Module quizzes at Module Capstones (15% each semester)
Each module (except Module I) ends with a Capstone class meeting structured in four time blocks: a 25-minute in-class MCQ quiz, a 30-minute item-level debrief that uses the quiz as the module's synthesis text, a 45-minute in-class skills exercise that converts what would otherwise be take-home work into supervised in-class drafting / negotiation / redlining / damages computation as part of class participation, and a 10-minute bridge to the next module.
Six Module Capstones across the year: three in the fall (Modules II, III, IV) and three in the spring (Modules V, VI, VII).
Module I has no in-class capstone and no in-class quiz. The Module I quiz is delivered at home through Brightspace in the first week of the semester, completion-only, 0% weight. It exists so students can see how the quiz tool works before the first scored attempt at the Module II Capstone. Each scored Module Capstone quiz (Modules II, III, IV in fall; V, VI, VII in spring) counts 5% toward that semester's grade. Honor-enforcement is in-room (laptops closed except for the Brightspace quiz interface).
Class Participation (15% Fall / 10% Spring)
Class Participation is one holistic bucket that absorbs everything that happens between the lectures and the exam: cold-call performance, contribution to in-class exercises when they are run, completion and quality of take-home work when it is assigned, and the professor's overall read of preparation and engagement. Whether a given class period runs as a discussion, a drafting exercise, a redline challenge, a negotiation simulation, or a problem set is at instructor discretion across the semester. The mix is not announced in advance.
Participation in this course is not a charisma tax. The introverted student who is prepared every day and answers cleanly when called gets the same credit as the extroverted student who answers cleanly when called. Unsolicited volunteering does not raise the score; preparation when called does.
The cold-call rubric
Cold calls are scored on four three-point dimensions for a total of 12 points per cold call. Cold-call scores aggregate into the Class Participation bucket; they are not a separately reported grade.

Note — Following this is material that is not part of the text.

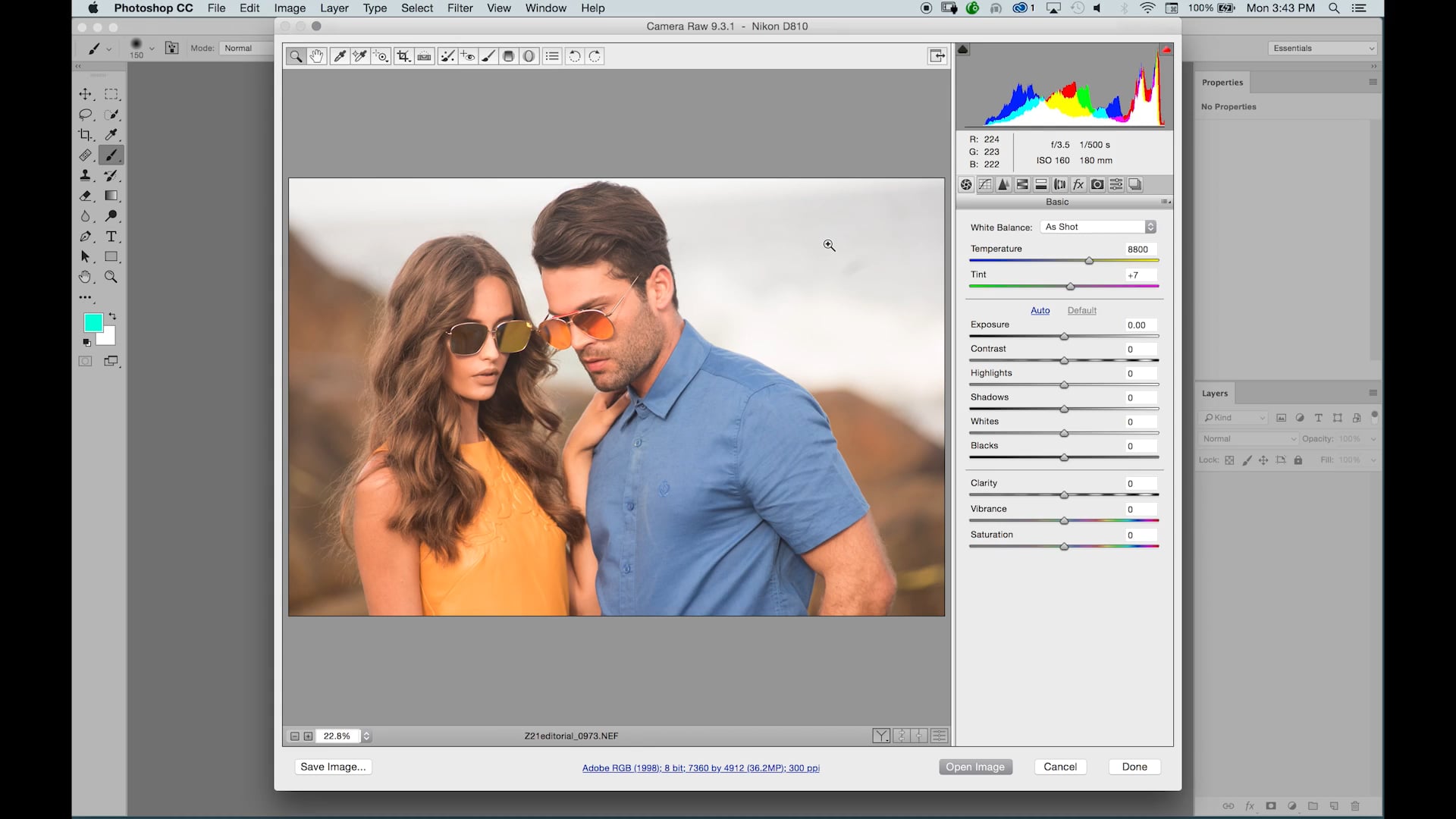1456x819 pixels.
Task: Toggle the highlight clipping warning
Action: point(1166,49)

| Dimension | 3 pts | 2 pts | 1 pt |
|---|---|---|---|
| Factual accuracy | Facts of the case stated correctly and economically | Facts mostly correct; minor gaps | Material factual error or extensive unfamiliarity |
| Doctrinal articulation | Rule stated with the precision the casebook uses | Rule stated in substance though not in form | Rule misstated or absent |
| Responsiveness to follow-up | Adjusts cleanly to a follow-up hypothetical | Adjusts with a prompt or partial success | Does not engage the follow-up or doubles down on the wrong answer |
| Preparation evident | Reading internalized; can quote the holding language | Reading done; recall under pressure imperfect | Reading not done, or reading done without identifying the rule the casebook flags as the rule of the case |
Reading expectations
Each class meeting has assigned reading from the casebook and, for some classes, supporting cases or rules listed on the per-class pages. Reading is non-optional. You should arrive at each class having read the assignment and having prepared, in writing if it helps you, your own answer to one question: what is the rule of this case?
The interactive Middle-earth exercises on this companion site are optional, self-paced study resources. They are not graded; they do not feed into Brightspace; they exist for students who learn best by doing. Use them as deeply or as lightly as fits your study habit.
The year's structure
The full T/Th meeting schedule, including holidays and Module Capstone dates, lives on the Calendar. Each class has its own per-class page with the assigned reading, rules, cases, and (where available) the slide deck.
Sample exam and model essays
See the Exam Prep portal for the 2022 practice exam, four model essays with IRAC color coding and the professor's marginal commentary, must-know cases by module, and rule clusters by module.